Indonesia Darurat Diabetes, Cukai Minuman Manis dalam Kemasan Harus Diterapkan

Vania Rossa, Dini Afrianti Efendi

Kamis, 01 Februari 2024 | 05:51 WIB
Indonesia Darurat Diabetes, Cukai Minuman Manis dalam Kemasan Harus Diterapkan
Ilustrasi Minuman Manis dalam Kemasan. [Suara.com/Alfian Winanto]

Suara.com - Di saat Singapura sudah menerapkan nilai makanan dan minuman kemasan kategori paling sehat hingga paling tidak sehat, Kementerian Kesehatan masih sebatas berupaya menerapkan kebijakan cukai minuman berpemanis dalam kemasan (MBDK) untuk menurunkan prevalensi diabetes di Indonesia yang kian melonjak dari tahun ke tahun.

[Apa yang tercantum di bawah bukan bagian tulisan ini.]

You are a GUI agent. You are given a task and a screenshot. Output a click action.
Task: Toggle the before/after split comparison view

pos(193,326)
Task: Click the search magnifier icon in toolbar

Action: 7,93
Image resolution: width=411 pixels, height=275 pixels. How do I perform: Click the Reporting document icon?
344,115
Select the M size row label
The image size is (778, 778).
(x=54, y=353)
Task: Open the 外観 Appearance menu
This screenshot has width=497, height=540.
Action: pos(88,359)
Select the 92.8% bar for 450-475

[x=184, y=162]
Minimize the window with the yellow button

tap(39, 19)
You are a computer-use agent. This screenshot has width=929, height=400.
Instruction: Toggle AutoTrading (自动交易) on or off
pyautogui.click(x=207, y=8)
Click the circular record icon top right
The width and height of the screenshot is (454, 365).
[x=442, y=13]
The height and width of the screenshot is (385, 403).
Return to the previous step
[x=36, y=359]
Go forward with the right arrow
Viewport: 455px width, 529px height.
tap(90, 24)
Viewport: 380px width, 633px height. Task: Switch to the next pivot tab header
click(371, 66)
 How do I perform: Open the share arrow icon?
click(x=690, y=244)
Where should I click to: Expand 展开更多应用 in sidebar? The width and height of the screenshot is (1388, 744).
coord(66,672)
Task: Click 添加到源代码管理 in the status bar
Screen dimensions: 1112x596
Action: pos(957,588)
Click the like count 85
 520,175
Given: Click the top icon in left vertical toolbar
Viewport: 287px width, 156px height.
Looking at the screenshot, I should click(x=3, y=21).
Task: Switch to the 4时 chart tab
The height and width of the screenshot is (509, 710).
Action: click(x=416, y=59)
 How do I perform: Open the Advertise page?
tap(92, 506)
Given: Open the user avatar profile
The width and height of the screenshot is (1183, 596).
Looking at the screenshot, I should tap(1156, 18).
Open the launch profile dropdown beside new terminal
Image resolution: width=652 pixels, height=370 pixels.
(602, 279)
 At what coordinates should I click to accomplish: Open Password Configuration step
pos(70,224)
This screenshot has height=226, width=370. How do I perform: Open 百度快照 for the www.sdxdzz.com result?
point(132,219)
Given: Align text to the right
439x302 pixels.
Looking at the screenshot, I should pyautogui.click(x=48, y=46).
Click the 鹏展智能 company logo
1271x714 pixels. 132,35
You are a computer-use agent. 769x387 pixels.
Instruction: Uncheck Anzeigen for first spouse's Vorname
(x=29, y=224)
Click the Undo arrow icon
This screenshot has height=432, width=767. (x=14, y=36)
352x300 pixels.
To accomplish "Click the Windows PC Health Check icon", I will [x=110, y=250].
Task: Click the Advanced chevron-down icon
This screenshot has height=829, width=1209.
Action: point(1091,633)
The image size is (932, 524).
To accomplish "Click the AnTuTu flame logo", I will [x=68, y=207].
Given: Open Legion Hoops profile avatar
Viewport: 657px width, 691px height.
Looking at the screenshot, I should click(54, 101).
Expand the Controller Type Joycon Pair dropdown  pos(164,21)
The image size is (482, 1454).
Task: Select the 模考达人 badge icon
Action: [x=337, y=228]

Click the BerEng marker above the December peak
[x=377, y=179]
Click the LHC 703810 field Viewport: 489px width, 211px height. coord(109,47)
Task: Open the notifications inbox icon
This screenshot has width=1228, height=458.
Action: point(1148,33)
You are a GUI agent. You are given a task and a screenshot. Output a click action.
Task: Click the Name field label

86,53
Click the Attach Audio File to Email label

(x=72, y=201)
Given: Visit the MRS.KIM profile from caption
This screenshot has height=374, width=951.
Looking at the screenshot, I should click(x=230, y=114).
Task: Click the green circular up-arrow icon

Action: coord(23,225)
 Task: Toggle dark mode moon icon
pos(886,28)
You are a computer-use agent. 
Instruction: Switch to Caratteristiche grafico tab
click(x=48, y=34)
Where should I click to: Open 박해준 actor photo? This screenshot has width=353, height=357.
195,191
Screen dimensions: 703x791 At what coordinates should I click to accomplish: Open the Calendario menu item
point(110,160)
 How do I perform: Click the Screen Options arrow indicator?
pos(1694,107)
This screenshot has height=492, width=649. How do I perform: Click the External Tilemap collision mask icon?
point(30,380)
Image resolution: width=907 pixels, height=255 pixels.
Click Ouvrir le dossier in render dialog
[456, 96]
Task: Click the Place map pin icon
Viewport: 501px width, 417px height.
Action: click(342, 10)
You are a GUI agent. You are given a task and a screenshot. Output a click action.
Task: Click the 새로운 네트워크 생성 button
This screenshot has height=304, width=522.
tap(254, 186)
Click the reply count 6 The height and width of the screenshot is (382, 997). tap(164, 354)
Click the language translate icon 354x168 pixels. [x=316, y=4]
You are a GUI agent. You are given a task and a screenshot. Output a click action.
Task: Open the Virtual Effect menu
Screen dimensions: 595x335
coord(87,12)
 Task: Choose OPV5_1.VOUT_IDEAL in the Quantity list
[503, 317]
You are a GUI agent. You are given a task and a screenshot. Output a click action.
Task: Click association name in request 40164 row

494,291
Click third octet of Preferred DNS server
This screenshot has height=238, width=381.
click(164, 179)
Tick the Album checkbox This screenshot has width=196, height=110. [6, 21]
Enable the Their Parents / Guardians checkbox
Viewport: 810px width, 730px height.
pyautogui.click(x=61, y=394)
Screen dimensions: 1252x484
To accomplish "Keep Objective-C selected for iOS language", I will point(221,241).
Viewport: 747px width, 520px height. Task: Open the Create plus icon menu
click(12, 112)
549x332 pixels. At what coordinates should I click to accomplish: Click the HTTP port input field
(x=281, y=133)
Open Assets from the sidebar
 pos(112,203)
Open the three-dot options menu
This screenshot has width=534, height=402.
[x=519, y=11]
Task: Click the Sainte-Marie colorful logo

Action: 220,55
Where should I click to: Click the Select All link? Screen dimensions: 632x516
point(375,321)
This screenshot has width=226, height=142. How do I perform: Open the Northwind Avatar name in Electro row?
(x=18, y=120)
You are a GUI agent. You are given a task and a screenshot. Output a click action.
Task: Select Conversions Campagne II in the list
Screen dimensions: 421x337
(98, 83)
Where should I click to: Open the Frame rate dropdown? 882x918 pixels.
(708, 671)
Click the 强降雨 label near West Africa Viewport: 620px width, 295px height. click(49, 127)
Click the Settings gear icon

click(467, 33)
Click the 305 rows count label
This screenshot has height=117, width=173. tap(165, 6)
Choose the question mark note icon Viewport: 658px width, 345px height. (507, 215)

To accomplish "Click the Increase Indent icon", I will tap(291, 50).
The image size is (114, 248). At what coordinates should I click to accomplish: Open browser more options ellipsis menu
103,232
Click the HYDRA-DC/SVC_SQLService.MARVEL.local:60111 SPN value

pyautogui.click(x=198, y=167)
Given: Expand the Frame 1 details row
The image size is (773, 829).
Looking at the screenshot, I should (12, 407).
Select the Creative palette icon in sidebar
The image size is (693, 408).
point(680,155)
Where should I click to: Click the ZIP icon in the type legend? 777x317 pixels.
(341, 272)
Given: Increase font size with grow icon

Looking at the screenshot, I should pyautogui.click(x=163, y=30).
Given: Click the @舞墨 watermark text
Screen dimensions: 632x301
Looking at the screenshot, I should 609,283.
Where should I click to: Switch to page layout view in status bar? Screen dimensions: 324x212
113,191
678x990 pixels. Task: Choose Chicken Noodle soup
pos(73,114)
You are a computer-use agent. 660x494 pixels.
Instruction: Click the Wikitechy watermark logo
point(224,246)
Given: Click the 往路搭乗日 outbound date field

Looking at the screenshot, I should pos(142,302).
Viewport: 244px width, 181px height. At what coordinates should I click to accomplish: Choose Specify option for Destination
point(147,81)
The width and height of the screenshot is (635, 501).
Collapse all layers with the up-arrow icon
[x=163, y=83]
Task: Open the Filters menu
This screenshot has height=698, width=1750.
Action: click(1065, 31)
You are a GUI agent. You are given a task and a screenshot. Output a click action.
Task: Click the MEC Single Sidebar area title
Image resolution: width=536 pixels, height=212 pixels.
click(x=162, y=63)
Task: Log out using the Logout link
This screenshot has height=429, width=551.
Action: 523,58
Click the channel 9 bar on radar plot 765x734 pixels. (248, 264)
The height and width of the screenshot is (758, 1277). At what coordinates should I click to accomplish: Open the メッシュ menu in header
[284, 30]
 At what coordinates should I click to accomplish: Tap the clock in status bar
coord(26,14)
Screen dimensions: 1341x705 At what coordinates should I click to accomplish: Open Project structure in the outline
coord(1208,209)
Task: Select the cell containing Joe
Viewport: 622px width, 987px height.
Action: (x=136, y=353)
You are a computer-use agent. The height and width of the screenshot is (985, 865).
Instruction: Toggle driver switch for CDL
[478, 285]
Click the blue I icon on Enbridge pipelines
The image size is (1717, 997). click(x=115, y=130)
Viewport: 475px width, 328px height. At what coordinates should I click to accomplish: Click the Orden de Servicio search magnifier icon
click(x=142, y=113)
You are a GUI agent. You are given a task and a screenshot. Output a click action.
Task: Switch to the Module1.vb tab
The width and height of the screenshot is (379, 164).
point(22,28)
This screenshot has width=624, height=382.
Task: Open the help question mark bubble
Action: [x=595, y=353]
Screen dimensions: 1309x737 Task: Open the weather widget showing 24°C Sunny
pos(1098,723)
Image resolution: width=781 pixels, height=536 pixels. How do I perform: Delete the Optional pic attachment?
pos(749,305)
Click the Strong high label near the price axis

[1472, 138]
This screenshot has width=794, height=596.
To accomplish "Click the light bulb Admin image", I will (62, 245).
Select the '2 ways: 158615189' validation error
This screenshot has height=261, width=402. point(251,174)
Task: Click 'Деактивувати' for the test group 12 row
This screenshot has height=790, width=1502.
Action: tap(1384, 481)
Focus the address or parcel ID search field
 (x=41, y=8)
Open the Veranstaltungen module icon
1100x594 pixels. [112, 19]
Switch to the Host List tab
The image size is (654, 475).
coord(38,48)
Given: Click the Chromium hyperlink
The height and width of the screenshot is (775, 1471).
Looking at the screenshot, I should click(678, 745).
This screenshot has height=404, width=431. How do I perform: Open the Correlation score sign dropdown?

Cukai MBDK adalah penerapan pajak atau biaya tambahan untuk produk minuman berpemanis dalam kemasan, karena berdampak buruk pada kesehatan orang yang mengonsumsinya, dan meningkatkan prevalensi penyakit tidak menular (PTM) seperti diabetes, obesitas, hingga gangguan ginjal.

Fakta ini sesuai dengan penelitian Vasanti S Malik et al. (2019), yang menunjukan setiap peningkatan 1 takaran saji minuman berpemanis per hari, berhubungan dengan peningkatan berat badan sebesar 0,12 klogram per tahun pada orang dewasa.

Penelitian tersebut juga menunjukkan bahwa kelebihan konsumsi minuman berpemanis satu porsi per hari akan meningkatkan risiko terkena diabetes melitus tipe 2 sebesar 18%, stroke 13%, dan serangan jantung atau infark miokard 22%.

Berdasarkan temuan ini juga, Kemenkes menilai cukai MBDK kadi salah satu intervensi yang dinilai cukup efektif untuk mengatasi PTM. Ditambah, jika peningkatan PTM di masyarakat tidak diintervensi melalui kebijakan seperti cukai MBDK ini, dipastikan beban finansial negara terus bertambah di bidang sistem kesehatan.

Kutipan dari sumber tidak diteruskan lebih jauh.